In general, without knowing a lot more detail, size of the project, workflows, use cases etc it is hard to comment.
In a previous question one of the comments from Dr. Herbie on the accepted answer was that my method was performing two responsibilities..that of changing data and saving data.
What I'm trying to figure out is the best way to separate these concerns in my situation.
Carrying on with my example of having a Policy object which is retrieved via NHibernate....
The way I'm currently setting the policy to inactive is as follows:
Policy policy = new Policy();
policy.Status = Active;
policyManager.Inactivate(policy);
//method in PolicyManager which has data access and update responsibility
public void Inactivate(Policy policy)
{
policy.Status = Inactive;
Update(policy);
}
If I were to separate the responsibility of data access and data update what would be the best way to go about it?
Is it better to have the PolicyManager (which acts as the gateway to the dao) manage the state of the Policy object:
Policy policy = new Policy();
policy.Status = Active;
policyManager.Inactivate(policy);
policyManager.Update(policy);
//method in PolicyManager
public void Inactivate(Policy policy)
{
policy.Status = Inactive;
}
Or to have the Policy object maintain it's own state and then use the manager class to save the information to the database:
Policy policy = new Policy();
policy.Status = Active;
policy.Inactivate();
policyManager.Update(policy);
//method in Policy
public void Inactivate()
{
this.Status = Inactive;
}
What I would do:
Create a repository which saves and retrieves Policies. (PolicyRepository)
If you have complex logic that must be performed to activate / deactivate a policy, you could create a Service for that. If that service needs access to the database, then you can pass a PolicyRepository to it, if necessary.
If no complex logic is involved, and activating / deactivating a policy is just a matter of setting a flag to false or true, or if only members of the policy class are involved, then why is 'Activated' not a simple property of the Policy class which you can set to false / true ?
I would only create a service, if other objects are involved, or if DB access is required to activate or deactivate a policy.
As a continuation of my original comment :) ...
Currently your best bet is the third option, but if things get more complex you could go with the second, while adding facade methods to perform pre-specified sequences:
Policy policy = new Policy();
policy.Status = Active;
policyManager.InactivateAndUpdate(policy);
//methods in PolicyManager
public void Inactivate(Policy policy)
{
// possibly complex checks and validations might be put there in the future? ...
policy.Status = Inactive;
}
public void InactivateAndUpdate(Policy policy)
{
Inactivate(policy);
Update(policy);
}
The InactivateAndUpdate is a kind of facade method, which is just there to make the calling code a little neater, while still allowing the methods doing the actual work to be separate concerns (kind of breaks single responsibility for methods, but sometimes you just have to be pragmatic!).
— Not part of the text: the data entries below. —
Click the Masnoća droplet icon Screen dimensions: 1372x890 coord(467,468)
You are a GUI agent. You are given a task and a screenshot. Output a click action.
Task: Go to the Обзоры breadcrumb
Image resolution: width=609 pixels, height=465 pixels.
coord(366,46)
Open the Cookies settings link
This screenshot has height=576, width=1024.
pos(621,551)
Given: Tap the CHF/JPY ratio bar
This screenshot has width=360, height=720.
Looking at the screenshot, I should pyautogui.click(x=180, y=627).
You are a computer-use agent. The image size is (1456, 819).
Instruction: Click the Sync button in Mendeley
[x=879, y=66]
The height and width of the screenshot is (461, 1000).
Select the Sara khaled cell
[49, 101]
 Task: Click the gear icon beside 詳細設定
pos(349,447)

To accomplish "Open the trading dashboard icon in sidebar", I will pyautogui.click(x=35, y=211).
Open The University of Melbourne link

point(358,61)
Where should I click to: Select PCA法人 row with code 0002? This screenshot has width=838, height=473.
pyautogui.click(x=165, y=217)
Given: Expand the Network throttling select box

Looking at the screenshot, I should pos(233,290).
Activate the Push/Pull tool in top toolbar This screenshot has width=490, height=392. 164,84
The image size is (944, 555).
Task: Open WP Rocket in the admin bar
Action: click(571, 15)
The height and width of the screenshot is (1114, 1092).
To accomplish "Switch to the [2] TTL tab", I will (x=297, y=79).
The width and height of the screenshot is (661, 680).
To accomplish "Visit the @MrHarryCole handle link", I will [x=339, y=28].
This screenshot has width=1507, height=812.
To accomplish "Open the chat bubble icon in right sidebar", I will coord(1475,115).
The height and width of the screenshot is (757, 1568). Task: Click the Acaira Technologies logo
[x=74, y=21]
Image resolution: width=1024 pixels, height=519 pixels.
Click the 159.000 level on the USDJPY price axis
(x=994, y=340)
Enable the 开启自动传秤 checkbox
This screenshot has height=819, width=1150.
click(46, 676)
I deliberately name such methods in the style XandY to make them stand out as doing two things.
The InactivateAndUpdate method then frees you up to start implementing strategy patterns or splitting out the actual implementation methods as command objects for dynamic processing or whatever other architecture might become feasible in the future.
I would definitely go with the 3rd option for the reasons you mentioned:
the Policy object maintain it's own
state and then use the manager class
to save the information to the
database
Also take a look at the Repository Pattern. It might substitute your PolicyManager.
If the status is part of the state of the Policy class, then the Policy should also have the Inactivate method -- that's just basic encapsulation. Entangling multiple classes in a single responsibility is at least as bad as giving a single class multiple responsibilities.
Alternatively, the status could be considered metadata about the Policy, belonging not to the Policy but to the PolicyManager. In that case, though, the Policy shouldn't know its own status at all.